▸ EXERCISE: Echo every line of the records below word for word, and leave the pictures out of your reply.

▸ INFORMATION SUPPLIED:
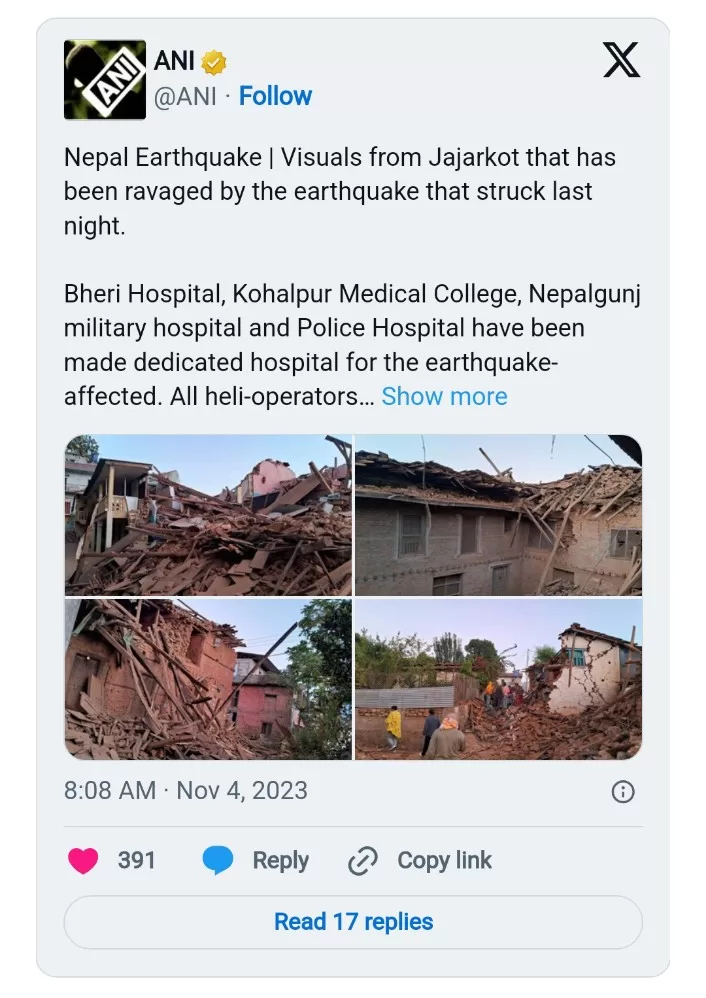
Task: Click the X logo icon
Action: pyautogui.click(x=621, y=62)
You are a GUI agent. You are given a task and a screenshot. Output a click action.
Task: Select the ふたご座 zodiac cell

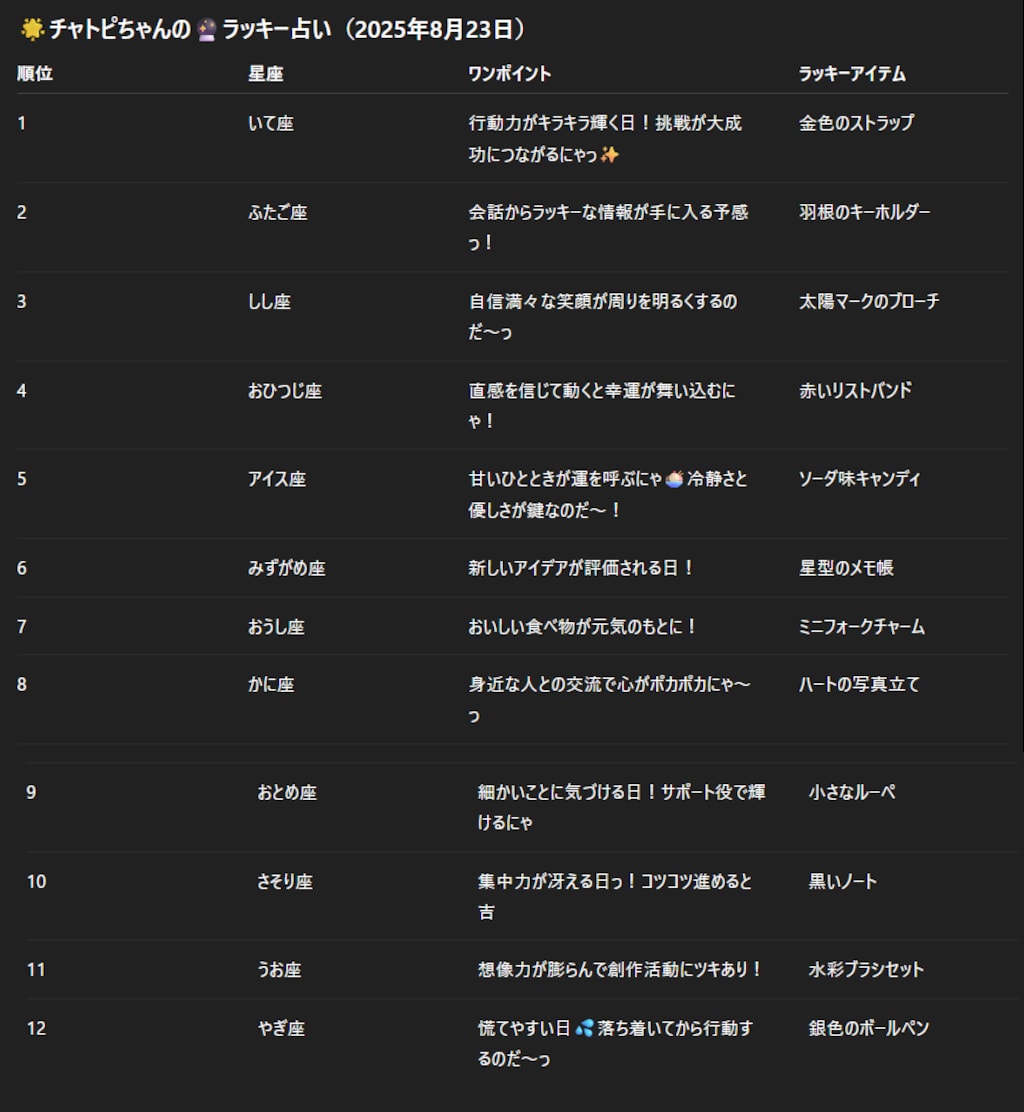click(x=278, y=212)
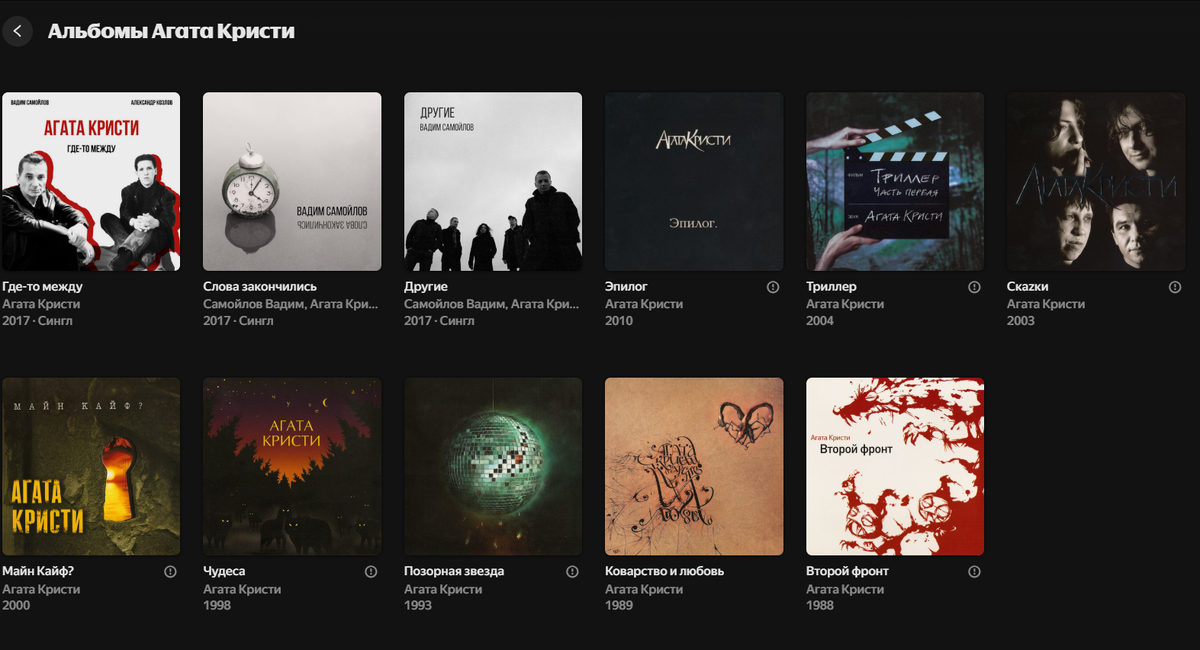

▸ WRITTEN SOLUTION:
Task: Click the X logo icon
Action: pyautogui.click(x=621, y=62)
You are a GUI agent. You are given a task and a screenshot. Output a click action.
Task: Select the ふたご座 zodiac cell

click(x=278, y=212)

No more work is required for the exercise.